In a cramped apartment, a portrait of a little girl is propped up on an old TV set, framed by candles.
It is a darling picture, taken at preschool.
Jennifer Buchanan faces the makeshift memorial, saying she can't imagine why anyone would have taken Nevaeh Buchanan, her 5-year-old daughter.
She begins to tell the story of the final moments when, she says, she thought Nevaeh went off to play with a friend.
And then was gone.
It's a story Buchanan has not told in so much detail before. And it's a story investigators are still scrutinizing.
Nevaeh's disappearance, for now, remains a mystery -- two weeks after she was last seen outside her Monroe apartment, just three days after a body, whose identity still is unconfirmed, was found encased in a concrete grave along a riverbank.
The search continues for the person who could have done this to a pretty girl who loved trucks and motorcycles, crayons and macaroni and cheese.
A girl whose life may have ended three days after she raced across a stage and -- all smiles -- grabbed her preschool certificate.
Down a flight of stairs, inside a dingy two-bedroom apartment, Jennifer Buchanan gave an account of her final moments with her daughter. She spent those precious minutes on a brown couch, watching reruns of "Jon & Kate Plus 8."
In the story Buchanan tells, 5-year-old Nevaeh walked barefoot across the old brown carpet, worn and stained, and headed for the front door.
"Mom, I'm going upstairs to Austin's house to play a game," Buchanan remembers her daughter saying.
It was about 6:30 p.m. on May 24, the day before Memorial Day. Nevaeh walked out, the door shut and that was the last time Buchanan says she saw her daughter.
"I trusted her enough for her to actually go," Buchanan told the Free Press last week in a 2 1/2 -hour interview, discussing everything from her relationship with two sex offenders to how it feels to be suspected in her child's disappearance.
Austin Kuhn, 8, and Nevaeh lived in the same building in the Charlotte Arms apartments and played together nearly every day. A child could probably run from Nevaeh's apartment to Austin's door on the second floor in less than 10 seconds. (She was only 5. You at least stand there and watch your child safely go into the little friend's house.)
She was wearing knee-length jeans and a baby blue, red-and-white striped shirt with a V-neck white collar. Potty trained, but with a habit of waiting until the last second to use the bathroom, Buchanan said, Nevaeh had just had an accident and changed her clothes.
Buchanan didn't get up from the couch to make sure her daughter made it safely up the stairs. She sat there, she said, watching "Jon & Kate Plus 8."
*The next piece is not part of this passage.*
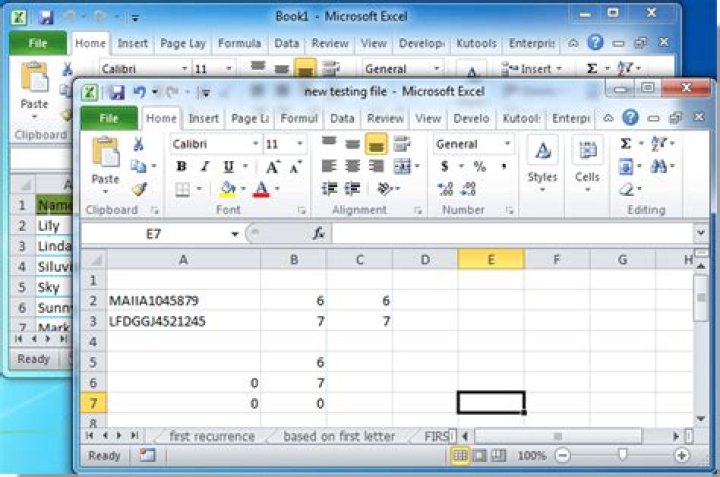
Task: Switch to Page Layout view in status bar
Action: (480, 455)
About 20 minutes later, a girl Buchanan described as a tattletale knocked on the door. (I wonder how long it would have taken for her to discover that her daughter was missing if it weren't for the "tattletale." Who calls a little girl a tattletale in the press?)
"She looked right at me and says, 'Nevaeh is on her scooter in the road,' " Buchanan said. "She said the road, but I knew she meant the parking lot."
Buchanan was angry at her daughter and said she looked for her flip-flops so she could go out to find her. A moment later, another girl knocked.
"Is Nevaeh home?" Buchanan remembers the girl asking. "And I said, 'She has to be upstairs at Austin's, but she is either out back, or out front, or upstairs at Austin's.' "
Buchanan said she poked her head out the building's back door and glanced at the parking lot where Nevaeh used to ride the scooter. She wasn't there. She looked at the sandbox where she often played. Not there. She glanced at the nearby school playground. Nothing. (Her search doesn't seem very intense. she poked her head out of a door.)
"Nevaeh!" she said she screamed.
Buchanan planned to punish her daughter with a time-out. "I was going to yell at her and to tell her to stay out of the road," she said.
She doesn't believe in spanking. "I'm a time-out mom," Buchanan said. (Not buying it. If she is a time out mom it's because she is afraid of social services.)
She said she started knocking on doors. Nevaeh wasn't in Austin's apartment.
"I looked everywhere," she said. "I spent at least 45 minutes looking."
The panic started to grow.
She said she told the apartment manager her daughter was missing, circled the building and came around the other side, where she found the purple and green scooter Nevaeh often rode.
"My heart sank," she said, "and my stomach went into knots."
Somebody called the police, and an Amber Alert was issued. (She didn't call police?)
Investigators don't know what happened that day or how Nevaeh vanished. They've questioned Buchanan extensively, and the public has turned its attention to her, the choices she has made, the friends she chose.
Over the last two weeks, Buchanan says she has lived at the epicenter of a horror story.
"It's like a nightmare," she said Wednesday morning, starting to cry. "I can't wait to wake up."
She spent several days with friends searching all over Monroe County -- in the woods, by the quarries, in abandoned buildings -- sometimes returning to the same spot five or six times, whistling, stopping to cry, stopping to scream and wondering what was next.
She yelled her daughter's name until she was hoarse.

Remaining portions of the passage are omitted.